Well, not exactly. The last wave of drastic reforms unleashed on the Bond economy was when the makers decided to go back to drawing board and start it all from scratch. Casino Royale (2006) did not begin with the Bond theme but ended with it, the classic line “My name is Bond. James Bond” too came at the end, and when Bond orders a martini and the bartender asks whether he wants it “shaken or stirred”, he replies: “Do I look like I give a damn?” These were huge risks for a venerable franchise, as a new Bond was unveiled, tougher, grimmer, angrier. The reforms paid off—Casino Royale was the most successful Bond film ever.

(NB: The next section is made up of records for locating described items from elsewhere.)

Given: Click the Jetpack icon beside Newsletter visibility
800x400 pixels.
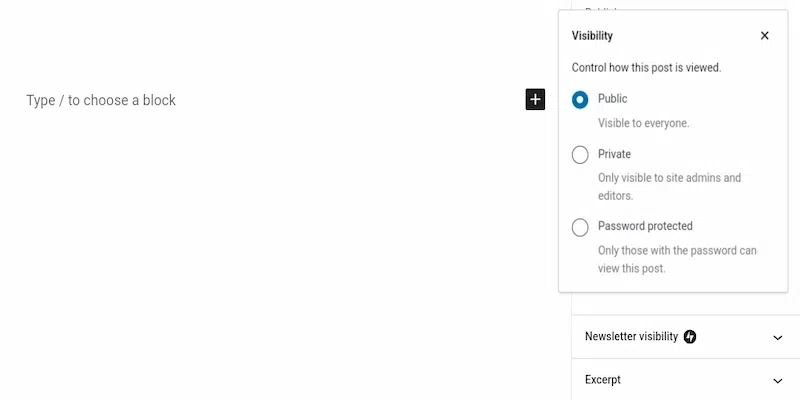Looking at the screenshot, I should pyautogui.click(x=690, y=337).
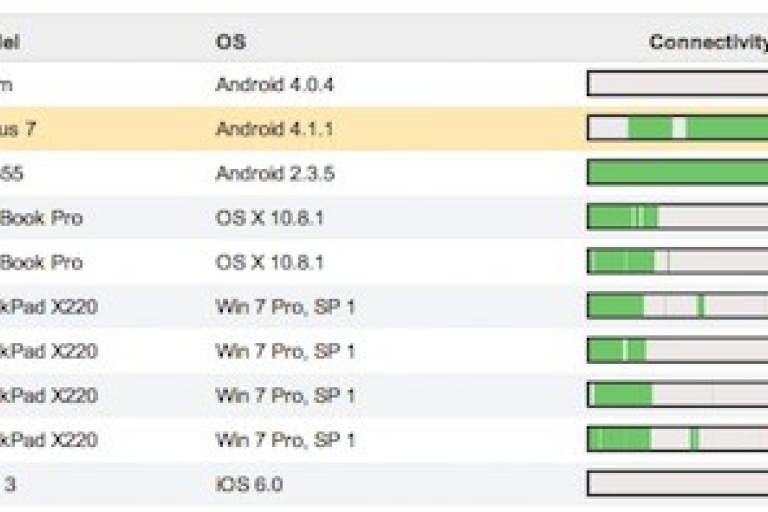Click the Android 4.0.4 connectivity bar
768x512 pixels.
[677, 84]
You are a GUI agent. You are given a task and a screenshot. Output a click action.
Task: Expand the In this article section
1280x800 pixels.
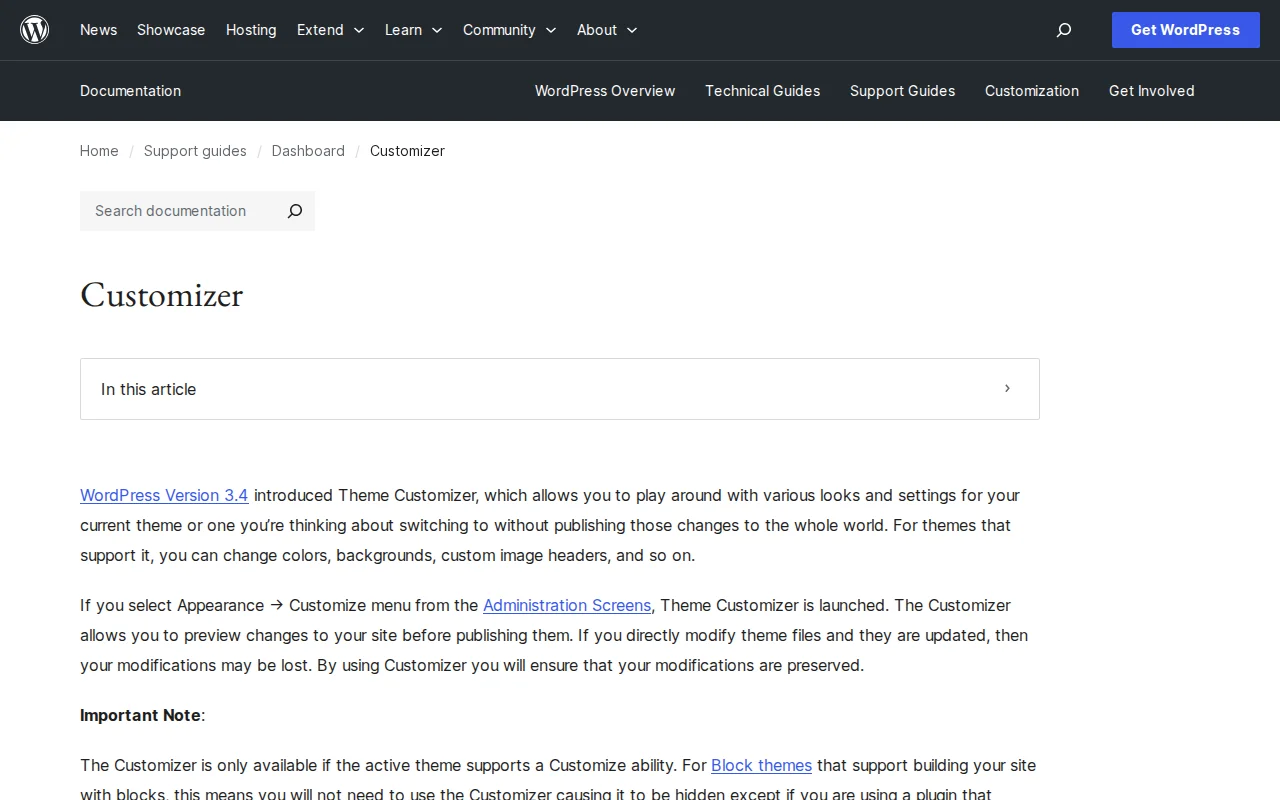[x=1007, y=389]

But as the MGM economy sputtered, investment flows dried up, business confidence plummeted, and Bond’s sovereign ratings were put under watch, since his last outing, A Quantum of Solace (where “shaken, not stirred” returned), had not set the box-office on fire. A new round of big-bang reforms were called for. First move: Mendes, Oscar-winning critically acclaimed director, and also British. The villain’s role did not, as is usual, go to an European star unknown to the world audience, but to Javier Bardem, the Spanish uber actor with a global critical and mass fan base ever since he scared audiences witless in No Country for Old Men. Then it was leaked thatSkyfall would possibly end with the death of M, Bond’s boss, played by the beloved Dame Judi Dench. In short, a flurry of tactical moves that suddenly had Skyfall bleeping loud and clear on investors’ radars.

Simultaneously, costs were cut dramatically. Though some shooting has been done in Shanghai and Turkey, parts of those “exotic-locale” sequences—another Bond staple—have been shot on the cheap in England.

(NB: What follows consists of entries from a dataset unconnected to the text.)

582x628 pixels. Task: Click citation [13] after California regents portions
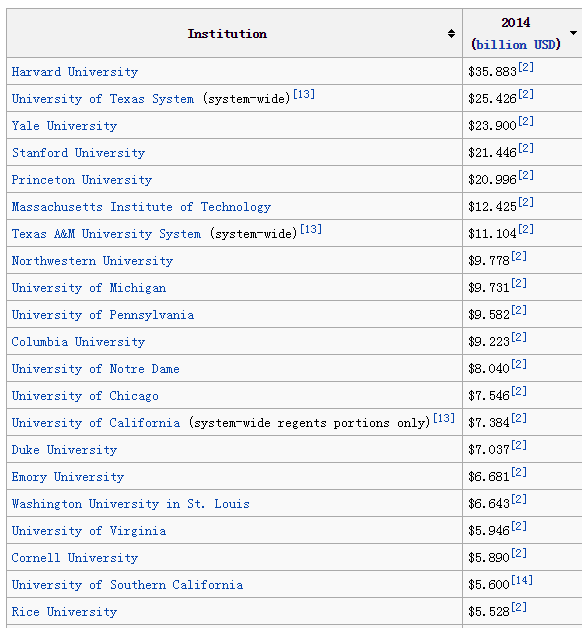pyautogui.click(x=444, y=418)
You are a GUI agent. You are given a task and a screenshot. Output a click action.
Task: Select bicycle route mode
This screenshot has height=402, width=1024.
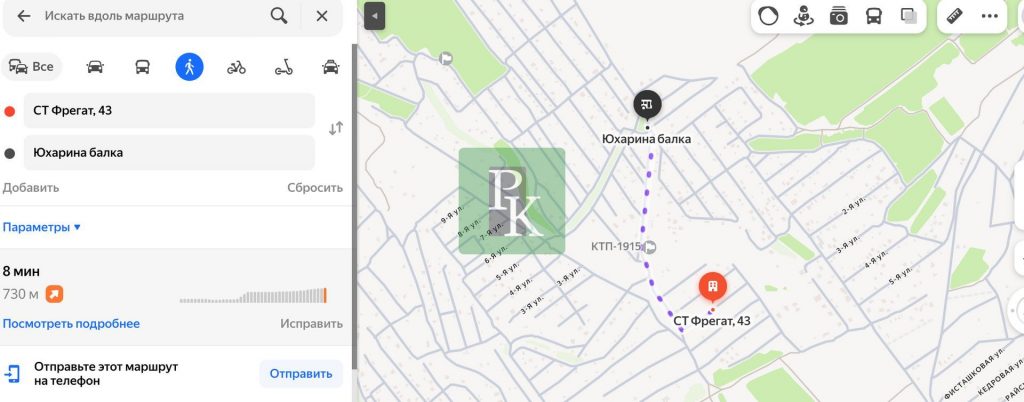[236, 67]
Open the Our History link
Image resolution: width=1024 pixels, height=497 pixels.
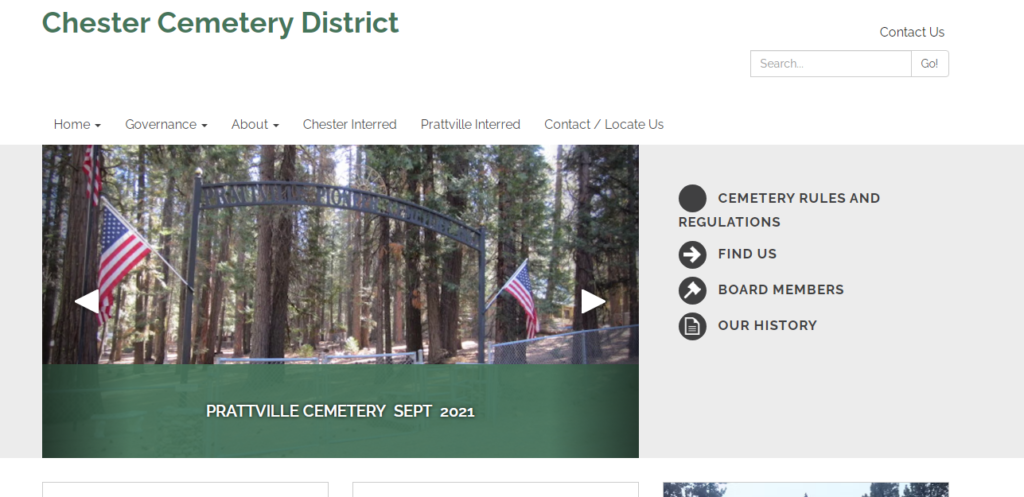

And now the “fundamental reform”, the martini manoeuvre that derides all comfortable assumptions and dogmas. Opposition has been swift and strident, but the policymakers have rammed it through, signalling to the world that they are ready to take the boldest of steps and reaccelerate their economy.

As I said, they did it once before, when the franchise was looking jaded and needed pump-priming. And now, with parent economy MGM slowly coming out of life support, they have roared back with a second set of actions —leaving the world in no doubt that they mean business. It’s all about guts, the willingness to take risk and conveying clearly to both investors and public that the challenge of change will be met with bold decisions. If Bond hesitates, he’s dead. If economic policymakers can do no more than goggle at looming threats and scrabble for platitudes…well, the outcomes are pretty obvious all around us, aren’t they?